Китайская Народная Республика выступает за агрессивную фритредерскую и коммерческую политику с одной стороны, и сокрушает железным кулаком любые формы автономной организации и социального сопротивления неолиберализму – с другой. Репрессивный режим в целом, и, в частности, запрет на создание независимых профсоюзов, на забастовки и демонстрации, помог Китаю превратиться в потогонную мастерскую мира – огромный двигатель глобальной гонки на выживание и тем самым стать крупнейшим торговым партнером США. То же самое, по иронии судьбы, подготовило почву для роста националистической реакции на глобализацию.
Несмотря на то, что «антиглобалистское» движение, под которым понимается низовое выступление масс против неолиберализма, не существует в материковом Китае в настоящее время, оно, безусловно, будет расти в среднесрочной перспективе, по той простой причине, что полная реинтеграция Китая в мировую капиталистическую систему приводит к постоянному росту недовольства. После более чем 20 лет стремительного роста за счет трудящихся масс, в последние годы мы стали свидетелями постоянного развития спонтанного социального сопротивления натиску приватизации, эксплуатации и безработицы. В 2007 году, когда подойдёт к концу переходный период для вступления в ВТО, Китаю придется открыть почти все свои рынки. Даже если китайская отечественная промышленность и сельское хозяйство смогут в конечном итоге выжить и испытать значительный подъём, всё же предстоит пора ещё более значительной реструктуризации и кризиса. В итоге Китай в настоящее время вступает в новый период кризиса. И потому скорее уместен вопрос о направленности будущего сопротивления, чем о том, не исчезнет ли оно само по себе.
Несмотря на запрет общественных движений, в течение последних 10 лет среди интеллектуалов велись жаркие споры о глобализации. Так что в широком смысле слова «антиглобалистское» движение существует уже более чем десять лет, если под ним понимать теоретические дебаты. В то время как «новые либералы» приветствовали глобализацию, так называемые «новые левые» возражали против неё. Итоги дискуссии будут иметь значительное влияние на будущий курс Китая и общественное противостояние глобализации в нём. Цель настоящего очерка в том, чтобы рассмотреть эту дискуссию, указать, что подъём национализма является самым большим испытанием для левых, а также изучить сильные и слабые стороны аргументации «новых левых».
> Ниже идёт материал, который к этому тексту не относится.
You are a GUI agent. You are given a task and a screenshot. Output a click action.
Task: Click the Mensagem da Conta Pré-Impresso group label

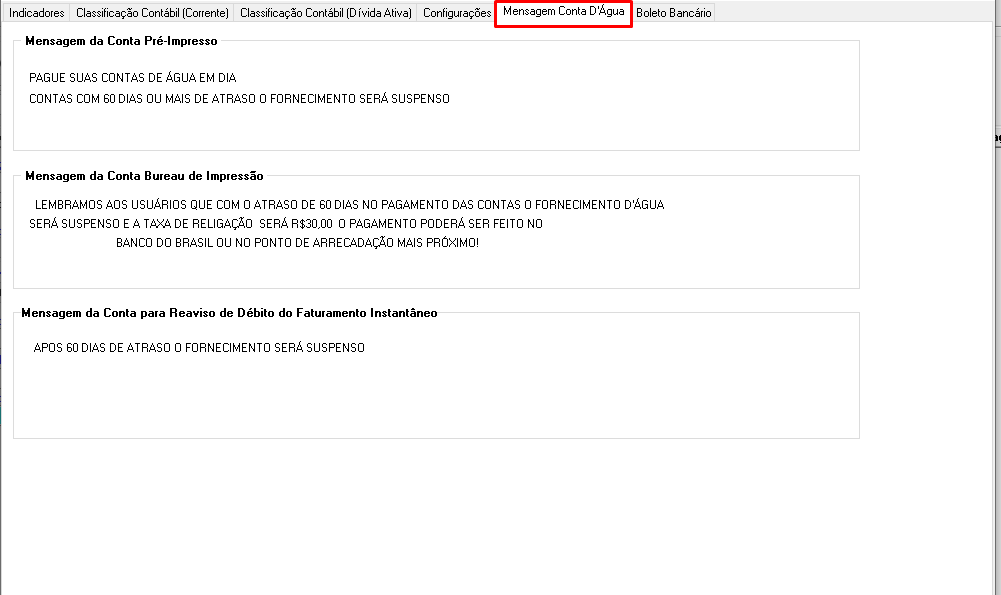[x=119, y=41]
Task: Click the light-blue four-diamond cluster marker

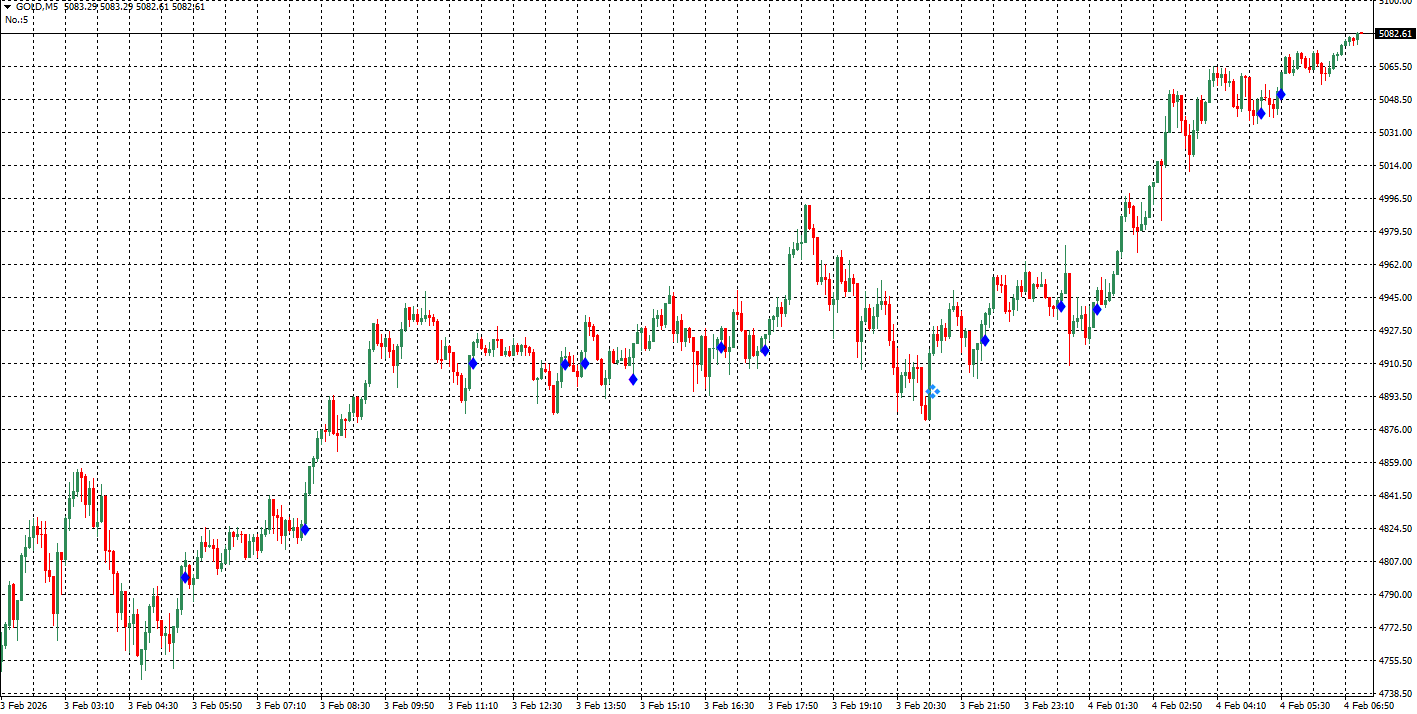Action: coord(932,391)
Националистический вариант антиглобализма
Корпоративная глобализация оказалась чрезвычайно успешной в снижении заработной платы и урезании социального обеспечения рабочих во всём мире. Глобализация как таковая должна была вызвать, и вызвала сопротивление с зарождением так называемого «антиглобалистского движения». Движение это крайне неоднородно, но интернационалистические устремления в нём весьма заметны.
К сказанному выше, однако, следует добавить, что в антиглобалистском дискурсе присутствуют националистические настроения и даже ультраправые идеи.
Рэй Кили отметил, что «один из самых известных демагогов в Соединенных Штатах, Пэт Бьюкенен, осудил глобализацию за то, что она ведёт к сокращению рабочих мест в промышленности, подрыву национального суверенитета, росту иммиграции, и движению к глобальному социализму, который воплощается в таких учреждениях, как МВФ и Всемирный банк … … Эта апелляция к традиционализму также является общим местом в критике глобализации справа для индуистского национализма в Индии, исламистского национализма в странах Ближнего Востока и Азии, а также возрождающегося фашизма в Европе. Поэтому правый национализм предлагается «народу» и нации в качестве защитной реакции на угрозы глобализации».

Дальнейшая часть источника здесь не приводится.